Extracted records>
Start of Block

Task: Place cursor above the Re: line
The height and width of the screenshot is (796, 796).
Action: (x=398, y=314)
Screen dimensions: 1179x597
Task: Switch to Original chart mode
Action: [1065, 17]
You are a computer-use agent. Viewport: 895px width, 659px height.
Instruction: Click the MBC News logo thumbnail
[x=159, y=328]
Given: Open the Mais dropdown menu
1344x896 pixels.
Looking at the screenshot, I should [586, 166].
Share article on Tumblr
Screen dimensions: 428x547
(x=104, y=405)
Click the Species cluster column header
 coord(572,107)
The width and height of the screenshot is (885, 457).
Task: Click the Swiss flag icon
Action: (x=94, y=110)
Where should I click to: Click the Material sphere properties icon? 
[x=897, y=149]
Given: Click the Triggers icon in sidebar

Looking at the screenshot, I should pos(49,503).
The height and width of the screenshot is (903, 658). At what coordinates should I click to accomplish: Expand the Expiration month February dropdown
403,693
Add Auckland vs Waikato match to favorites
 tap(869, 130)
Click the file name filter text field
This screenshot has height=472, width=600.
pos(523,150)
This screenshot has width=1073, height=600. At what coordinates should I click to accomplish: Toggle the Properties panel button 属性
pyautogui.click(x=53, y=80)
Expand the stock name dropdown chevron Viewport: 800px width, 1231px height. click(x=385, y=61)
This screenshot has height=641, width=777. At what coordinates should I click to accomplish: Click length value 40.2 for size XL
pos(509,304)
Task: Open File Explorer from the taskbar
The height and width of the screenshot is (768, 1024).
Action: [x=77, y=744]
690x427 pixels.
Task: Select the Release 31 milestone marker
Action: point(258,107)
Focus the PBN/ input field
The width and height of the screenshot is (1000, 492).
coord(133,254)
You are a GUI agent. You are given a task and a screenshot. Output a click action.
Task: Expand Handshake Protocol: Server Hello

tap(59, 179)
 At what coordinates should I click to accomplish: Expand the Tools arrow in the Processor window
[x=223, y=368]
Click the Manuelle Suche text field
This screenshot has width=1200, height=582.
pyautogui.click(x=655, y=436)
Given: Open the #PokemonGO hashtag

End of Block

Your task>
An exact, line-for-line copy is required: from the line containing "The height and width of the screenshot is (903, 658)." through the final line of the listing above, both included, with nothing else.

Written answer>
The height and width of the screenshot is (903, 658). At what coordinates should I click to accomplish: Expand the Expiration month February dropdown
403,693
Add Auckland vs Waikato match to favorites
 tap(869, 130)
Click the file name filter text field
This screenshot has height=472, width=600.
pos(523,150)
This screenshot has width=1073, height=600. At what coordinates should I click to accomplish: Toggle the Properties panel button 属性
pyautogui.click(x=53, y=80)
Expand the stock name dropdown chevron Viewport: 800px width, 1231px height. click(x=385, y=61)
This screenshot has height=641, width=777. At what coordinates should I click to accomplish: Click length value 40.2 for size XL
pos(509,304)
Task: Open File Explorer from the taskbar
The height and width of the screenshot is (768, 1024).
Action: [x=77, y=744]
690x427 pixels.
Task: Select the Release 31 milestone marker
Action: point(258,107)
Focus the PBN/ input field
The width and height of the screenshot is (1000, 492).
coord(133,254)
You are a GUI agent. You are given a task and a screenshot. Output a click action.
Task: Expand Handshake Protocol: Server Hello

tap(59, 179)
 At what coordinates should I click to accomplish: Expand the Tools arrow in the Processor window
[x=223, y=368]
Click the Manuelle Suche text field
This screenshot has width=1200, height=582.
pyautogui.click(x=655, y=436)
Given: Open the #PokemonGO hashtag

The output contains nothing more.